Add "item category id"

In [None]:
# Don't use old data from year 2013
all_data = all_data[all_data['date_block_num'] >= 12]

# List of all lagged features
fit_cols = [col for col in all_data.columns if col[-1] in [str(item) for item in shift_range]]
# We will drop these at fitting stage
to_drop_cols = ['target_item', 'target_shop', 'target', 'date_block_num']
to_drop_cols = list(set(list(all_data.columns)) - (set(fit_cols)|set(index_cols))) + ['date_block_num']

# Category for each item
item_category_mapping = items[['item_id', 'item_category_id']].drop_duplicates()
all_data = pd.merge(all_data, item_category_mapping, how='left', on='item_id')
all_data = downcast_dtypes(all_data)

gc.collect()

In [None]:
to_drop_cols

Final Data

In [None]:
all_data.head()

**Create train test split**

In [None]:
dates = all_data['date_block_num']

dates_train  = dates[dates <  test_block]
dates_test  = dates[dates == test_block]

In [None]:
X_train = all_data.loc[dates <  test_block].drop(to_drop_cols, axis=1)
X_test =  all_data.loc[dates == test_block].drop(to_drop_cols, axis=1)

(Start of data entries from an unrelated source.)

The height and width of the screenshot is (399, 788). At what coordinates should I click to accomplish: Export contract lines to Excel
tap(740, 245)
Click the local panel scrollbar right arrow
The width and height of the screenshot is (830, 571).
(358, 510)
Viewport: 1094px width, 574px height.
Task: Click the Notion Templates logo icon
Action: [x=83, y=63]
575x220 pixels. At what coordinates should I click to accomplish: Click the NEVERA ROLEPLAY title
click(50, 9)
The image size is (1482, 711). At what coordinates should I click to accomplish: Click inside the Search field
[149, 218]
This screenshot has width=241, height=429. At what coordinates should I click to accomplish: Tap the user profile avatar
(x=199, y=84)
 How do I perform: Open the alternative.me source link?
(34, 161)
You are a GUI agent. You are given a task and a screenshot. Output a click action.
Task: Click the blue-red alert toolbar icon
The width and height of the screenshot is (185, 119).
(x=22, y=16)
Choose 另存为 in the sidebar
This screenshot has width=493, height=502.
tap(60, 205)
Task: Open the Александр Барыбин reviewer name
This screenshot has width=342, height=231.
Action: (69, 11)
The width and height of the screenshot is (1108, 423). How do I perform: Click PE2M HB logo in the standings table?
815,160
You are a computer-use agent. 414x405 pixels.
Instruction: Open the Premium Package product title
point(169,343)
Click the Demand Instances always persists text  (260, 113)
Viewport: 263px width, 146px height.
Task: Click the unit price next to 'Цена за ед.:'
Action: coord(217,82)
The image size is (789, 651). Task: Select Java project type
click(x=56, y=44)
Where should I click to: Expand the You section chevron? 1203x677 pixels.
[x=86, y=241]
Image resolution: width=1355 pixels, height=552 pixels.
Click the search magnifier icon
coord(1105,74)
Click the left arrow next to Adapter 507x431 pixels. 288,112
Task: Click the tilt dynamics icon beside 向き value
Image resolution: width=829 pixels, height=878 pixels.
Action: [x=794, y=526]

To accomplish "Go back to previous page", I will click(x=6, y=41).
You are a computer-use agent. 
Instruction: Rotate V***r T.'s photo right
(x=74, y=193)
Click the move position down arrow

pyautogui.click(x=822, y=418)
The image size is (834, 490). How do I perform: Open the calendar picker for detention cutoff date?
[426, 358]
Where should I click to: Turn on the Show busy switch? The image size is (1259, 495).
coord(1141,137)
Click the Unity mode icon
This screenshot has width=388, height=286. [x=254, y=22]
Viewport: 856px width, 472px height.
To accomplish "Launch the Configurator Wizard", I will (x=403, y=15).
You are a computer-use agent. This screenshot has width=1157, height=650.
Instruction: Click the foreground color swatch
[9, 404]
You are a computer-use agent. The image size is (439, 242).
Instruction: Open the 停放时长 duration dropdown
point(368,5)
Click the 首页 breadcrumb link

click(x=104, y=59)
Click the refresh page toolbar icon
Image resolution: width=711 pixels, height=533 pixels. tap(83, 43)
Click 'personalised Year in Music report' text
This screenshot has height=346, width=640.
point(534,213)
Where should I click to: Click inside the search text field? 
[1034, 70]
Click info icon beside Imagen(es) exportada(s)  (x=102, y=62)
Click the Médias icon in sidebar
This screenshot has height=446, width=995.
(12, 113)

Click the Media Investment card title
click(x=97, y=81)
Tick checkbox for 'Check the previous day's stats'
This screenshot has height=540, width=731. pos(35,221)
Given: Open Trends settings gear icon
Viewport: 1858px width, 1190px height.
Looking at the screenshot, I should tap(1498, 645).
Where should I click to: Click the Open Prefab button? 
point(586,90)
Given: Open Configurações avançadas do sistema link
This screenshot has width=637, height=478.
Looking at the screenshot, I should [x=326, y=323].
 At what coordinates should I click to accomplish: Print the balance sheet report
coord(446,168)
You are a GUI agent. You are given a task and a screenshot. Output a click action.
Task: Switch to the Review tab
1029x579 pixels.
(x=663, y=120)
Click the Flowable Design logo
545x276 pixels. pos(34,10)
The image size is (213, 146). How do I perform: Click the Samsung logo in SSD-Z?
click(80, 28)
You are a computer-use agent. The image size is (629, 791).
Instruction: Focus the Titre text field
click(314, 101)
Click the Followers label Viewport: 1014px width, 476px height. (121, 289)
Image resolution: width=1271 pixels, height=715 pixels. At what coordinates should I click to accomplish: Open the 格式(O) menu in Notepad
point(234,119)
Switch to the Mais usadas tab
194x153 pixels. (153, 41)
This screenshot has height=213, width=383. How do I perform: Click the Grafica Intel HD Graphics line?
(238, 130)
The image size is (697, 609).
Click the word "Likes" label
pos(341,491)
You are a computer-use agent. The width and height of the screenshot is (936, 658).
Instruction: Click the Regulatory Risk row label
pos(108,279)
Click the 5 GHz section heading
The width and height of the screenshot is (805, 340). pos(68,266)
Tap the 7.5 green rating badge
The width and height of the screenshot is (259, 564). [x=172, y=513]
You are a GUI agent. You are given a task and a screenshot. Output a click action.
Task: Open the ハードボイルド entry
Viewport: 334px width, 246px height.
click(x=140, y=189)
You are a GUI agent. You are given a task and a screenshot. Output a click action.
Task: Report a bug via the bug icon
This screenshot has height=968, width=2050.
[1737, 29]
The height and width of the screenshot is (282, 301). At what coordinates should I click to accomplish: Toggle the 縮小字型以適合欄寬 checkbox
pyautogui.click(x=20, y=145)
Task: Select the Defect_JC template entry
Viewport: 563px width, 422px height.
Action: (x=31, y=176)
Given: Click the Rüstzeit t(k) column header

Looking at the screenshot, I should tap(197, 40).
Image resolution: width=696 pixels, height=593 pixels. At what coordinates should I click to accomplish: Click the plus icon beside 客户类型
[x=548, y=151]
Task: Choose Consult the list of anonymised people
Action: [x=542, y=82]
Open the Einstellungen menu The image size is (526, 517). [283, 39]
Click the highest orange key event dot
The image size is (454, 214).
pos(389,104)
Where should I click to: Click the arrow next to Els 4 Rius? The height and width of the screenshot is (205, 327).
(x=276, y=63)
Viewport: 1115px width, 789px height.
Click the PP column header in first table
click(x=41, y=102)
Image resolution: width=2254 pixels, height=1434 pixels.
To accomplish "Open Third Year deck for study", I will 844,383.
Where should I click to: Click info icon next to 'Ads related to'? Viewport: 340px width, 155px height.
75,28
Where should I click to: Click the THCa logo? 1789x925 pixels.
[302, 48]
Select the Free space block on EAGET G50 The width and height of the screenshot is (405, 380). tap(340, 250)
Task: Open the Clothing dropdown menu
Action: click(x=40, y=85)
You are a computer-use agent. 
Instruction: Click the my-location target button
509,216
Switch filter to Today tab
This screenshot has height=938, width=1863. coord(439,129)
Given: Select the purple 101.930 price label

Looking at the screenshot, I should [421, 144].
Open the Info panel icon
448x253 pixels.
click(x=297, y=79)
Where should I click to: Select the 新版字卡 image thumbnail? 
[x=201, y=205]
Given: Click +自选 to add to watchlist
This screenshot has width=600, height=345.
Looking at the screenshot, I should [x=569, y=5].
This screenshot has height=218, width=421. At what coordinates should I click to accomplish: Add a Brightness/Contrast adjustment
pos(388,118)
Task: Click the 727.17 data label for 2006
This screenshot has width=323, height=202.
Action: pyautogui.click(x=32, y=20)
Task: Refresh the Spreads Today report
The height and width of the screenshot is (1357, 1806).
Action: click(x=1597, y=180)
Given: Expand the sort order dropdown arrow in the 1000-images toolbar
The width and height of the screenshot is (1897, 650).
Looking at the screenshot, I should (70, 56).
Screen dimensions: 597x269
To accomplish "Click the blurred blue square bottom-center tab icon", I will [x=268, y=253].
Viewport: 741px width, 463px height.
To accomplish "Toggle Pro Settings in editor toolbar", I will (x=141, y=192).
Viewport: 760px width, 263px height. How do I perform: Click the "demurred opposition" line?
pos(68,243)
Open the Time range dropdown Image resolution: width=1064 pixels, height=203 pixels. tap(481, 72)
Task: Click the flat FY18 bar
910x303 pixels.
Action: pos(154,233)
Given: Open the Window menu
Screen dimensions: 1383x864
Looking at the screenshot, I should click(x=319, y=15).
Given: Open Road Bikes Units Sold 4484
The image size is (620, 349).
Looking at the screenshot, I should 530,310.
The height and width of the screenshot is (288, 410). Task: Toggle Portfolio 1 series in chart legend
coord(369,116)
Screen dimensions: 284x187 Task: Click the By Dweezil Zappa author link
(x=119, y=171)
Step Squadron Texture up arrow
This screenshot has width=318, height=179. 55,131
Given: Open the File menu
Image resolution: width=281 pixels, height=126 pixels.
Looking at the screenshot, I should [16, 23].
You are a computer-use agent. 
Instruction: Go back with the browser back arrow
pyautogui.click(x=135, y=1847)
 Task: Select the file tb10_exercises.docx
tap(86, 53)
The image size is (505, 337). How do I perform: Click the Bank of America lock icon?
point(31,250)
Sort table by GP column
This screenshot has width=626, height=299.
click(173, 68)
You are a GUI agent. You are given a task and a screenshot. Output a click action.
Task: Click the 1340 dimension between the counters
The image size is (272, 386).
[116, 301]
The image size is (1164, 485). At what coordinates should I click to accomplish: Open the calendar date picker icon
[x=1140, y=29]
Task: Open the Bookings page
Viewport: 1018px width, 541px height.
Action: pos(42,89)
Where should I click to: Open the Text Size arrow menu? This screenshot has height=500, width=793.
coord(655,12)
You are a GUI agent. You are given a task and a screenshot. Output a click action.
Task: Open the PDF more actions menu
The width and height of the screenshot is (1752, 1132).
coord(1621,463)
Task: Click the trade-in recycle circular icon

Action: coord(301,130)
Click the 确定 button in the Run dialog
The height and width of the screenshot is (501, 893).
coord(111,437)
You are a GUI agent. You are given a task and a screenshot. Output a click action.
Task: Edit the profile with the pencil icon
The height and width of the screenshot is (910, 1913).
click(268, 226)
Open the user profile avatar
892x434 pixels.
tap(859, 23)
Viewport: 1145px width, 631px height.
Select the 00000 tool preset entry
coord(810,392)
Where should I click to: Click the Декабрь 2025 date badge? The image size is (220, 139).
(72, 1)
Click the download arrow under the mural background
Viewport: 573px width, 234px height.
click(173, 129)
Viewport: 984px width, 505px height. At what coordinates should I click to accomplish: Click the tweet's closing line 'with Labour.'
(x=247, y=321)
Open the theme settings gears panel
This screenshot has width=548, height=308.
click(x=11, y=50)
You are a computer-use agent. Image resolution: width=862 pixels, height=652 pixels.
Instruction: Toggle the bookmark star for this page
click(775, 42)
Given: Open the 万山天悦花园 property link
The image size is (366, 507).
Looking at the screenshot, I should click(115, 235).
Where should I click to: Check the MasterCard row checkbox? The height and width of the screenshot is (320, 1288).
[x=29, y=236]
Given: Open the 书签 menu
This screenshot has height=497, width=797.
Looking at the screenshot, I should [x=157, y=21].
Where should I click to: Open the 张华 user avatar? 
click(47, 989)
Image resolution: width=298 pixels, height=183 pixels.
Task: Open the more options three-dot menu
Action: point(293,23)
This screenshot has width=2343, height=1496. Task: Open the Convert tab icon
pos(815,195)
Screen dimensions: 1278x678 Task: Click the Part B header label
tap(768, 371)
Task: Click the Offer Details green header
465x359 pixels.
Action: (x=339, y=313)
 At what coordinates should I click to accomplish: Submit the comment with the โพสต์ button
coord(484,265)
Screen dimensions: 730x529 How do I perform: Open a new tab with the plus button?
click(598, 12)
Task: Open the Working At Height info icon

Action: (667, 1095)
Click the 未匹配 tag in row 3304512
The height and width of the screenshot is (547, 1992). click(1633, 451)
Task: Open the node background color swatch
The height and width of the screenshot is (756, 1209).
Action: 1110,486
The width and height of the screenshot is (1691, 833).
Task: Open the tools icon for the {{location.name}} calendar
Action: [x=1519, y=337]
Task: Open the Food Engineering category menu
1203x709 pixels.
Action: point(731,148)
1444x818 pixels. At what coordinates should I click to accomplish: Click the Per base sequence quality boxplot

y_train = all_data.loc[dates <  test_block, 'target'].values
y_test =  all_data.loc[dates == test_block, 'target'].values

In [None]:
X_train.head()

In [None]:
y_train

Target range is 0 to 20

In [None]:
target_range = [0, 20]
target_range

**Models**

Linear Regression

In [None]:
lr = LinearRegression()
lr.fit(X_train.values, y_train)
pred_lr = lr.predict(X_test.values).clip(*target_range)

In [None]:
submission = pd.DataFrame({'ID': sample_submission.ID, 'item_cnt_month': pred_lr})
submission.to_csv('submission_linear_regression.csv', index=False)

In [None]:
submission.head()

LightGBM

In [None]:
lgb_params = {
               'feature_fraction': 0.75,
               'metric': 'rmse',
               'nthread':1, 
               'min_data_in_leaf': 2**7, 
               'bagging_fraction': 0.75, 
               'learning_rate': 0.03, 
               'objective': 'mse', 
               'bagging_seed': 2**7,
               'num_leaves': 2**7,
               'bagging_freq':1,
               'verbose':0 
              }

model = lgb.train(lgb_params, lgb.Dataset(X_train, label=y_train), 100)
pred_lgb = model.predict(X_test).clip(*target_range)


In [None]:
submission = pd.DataFrame({'ID': sample_submission.ID, 'item_cnt_month': pred_lgb})
submission.to_csv('submission_lgb.csv', index=False)


Concatenate test predictions


In [None]:
X_test_level2 = np.c_[pred_lr, pred_lgb]

In [None]:
X_test_level2

**Validation L2**

In [None]:
dates_train_level2 = dates_train[dates_train.isin([27, 28, 29, 30, 31, 32, 33])]

# That is how we get target for the 2nd level dataset
y_train_level2 = y_train[dates_train.isin(dates_train_level2)]


Time series data - Use 2nd level validation scheme accordingly

In [None]:
# And here we create 2nd level feeature matrix, init it with zeros first
X_train_level2 = np.zeros([y_train_level2.shape[0], 2])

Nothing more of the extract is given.